SGT BLUE By Colin Brock, 5/7 RAR, 8 PL C COY

I was Pl Sgt 8 Platoon; our boss was Lt Ben Taylor. It was halfway through an exercise and the boss was being replaced by a new Lt as he was going off on a course. The new boss was Lt Waite, straight from the factory so we decided to play a game of the whole platoon switching places. The carriers were harboured up at night and it was Non-Tac. The boss brought Lt Waite down in the middle of the position and proceeded to brief him on his handover. All the section commanders had swapped shirts with the diggers and so on. I swapped mine with the PHQ driver, Craig Blue. Bluey was a fair bit bigger than me so let’s say he couldn’t get all the buttons done up. He looked unreal. Over the next hour or so the boss didn’t miss a beat, keeping a straight face while conducting his handover.
Sgt Bluey was hilarious. One digger came up and told him he had lost his night weapon sight. Bluey’s reply was “Well, fuck off over to 9 Pl and knock one off them while they are sleeping. Fuck me, do I have to do everything myself?”
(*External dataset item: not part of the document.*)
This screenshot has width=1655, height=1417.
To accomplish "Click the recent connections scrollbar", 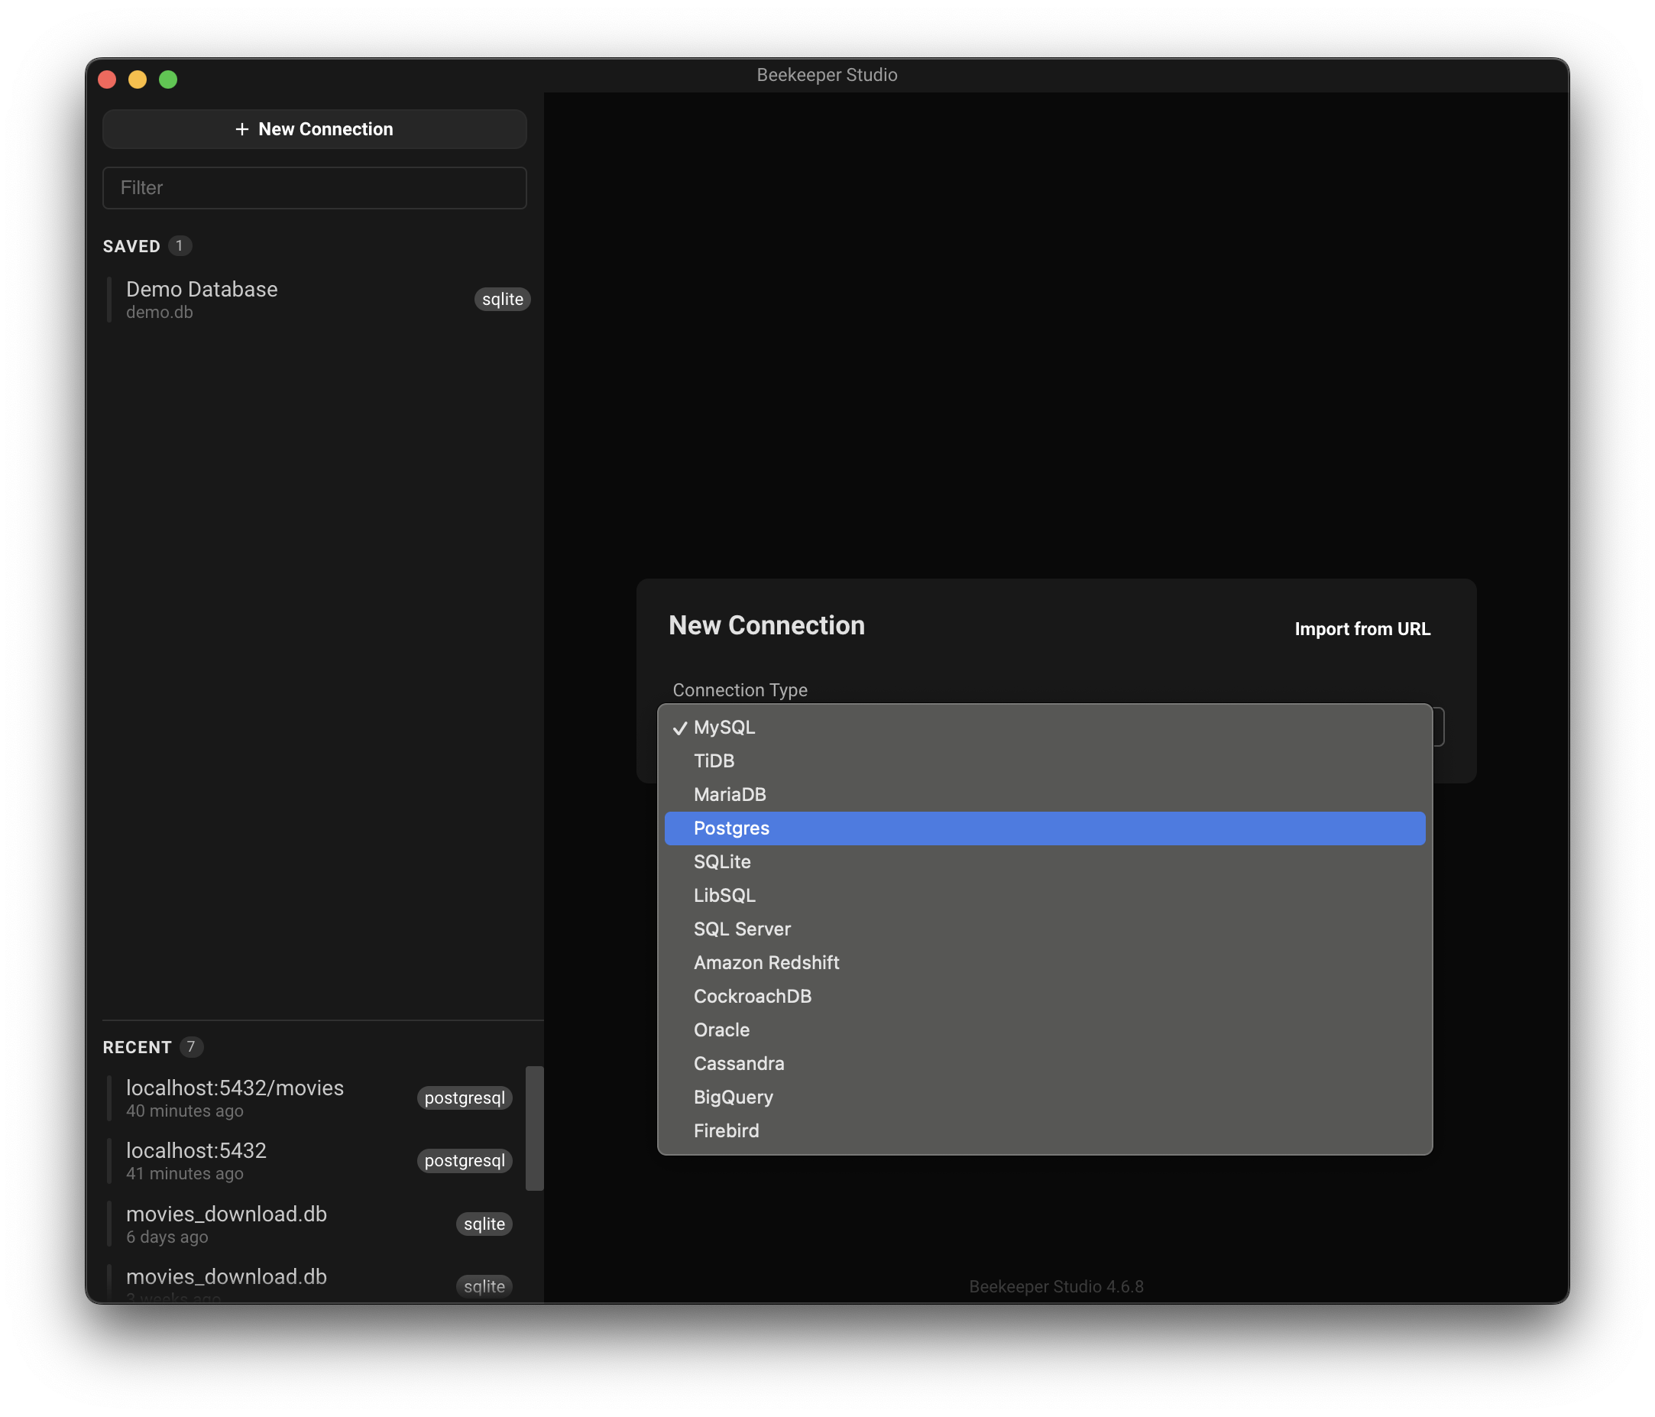I will (x=534, y=1128).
One bloke was pretending to masturbate over one of the 50 Cals on top of a carrier. Shit was getting thrown around inside the carriers. Sgt Bluey was throwing ammo everywhere – cups, canteen inspections and the list went on. Now the catalyst of the story, Sgt Blue, walked back over to the real boss, with the new Lt looking a bit gobsmacked.
“Sir, I can’t find my personal weapon.”
The boss looked at him and replied, “Well, where did you last have it?”
“Fuck knows” Bluey said. “I shot it two days ago on the range and haven’t seen it since.”
“Well, fucking fix it then.”
With this Sgt Bluey yelled for Pte Gard, who promptly ran over to him. “Pte Gard, I’ve lost my weapon and I’m taking yours so I don’t get in the shit. You will be charged and probably be fucked off. I’ll just dodgy up the Q record and make it look like you’ve lost your weapon.”
“That’s not right, Sergeant,” Pte Gard said.
“Stiff shit, now fuck off.”
At this stage myself, Cpl Elton Van Oorschot was behind one of the
carriers on his hands and knees in fits, trying not to laugh out loud.
This went on for about an hour before we put an end to it. I finally walked over to the old and new Pl Commanders.
“G’Day, Sir. This was all a put on.” He couldn’t believe it, saying he was about to go see the Company OC and ask what the fuck was going on in 8 Pl. He took it very well. Credit to Lt Ben Taylor and especially Sgt Blue. One of my funniest moments in my life.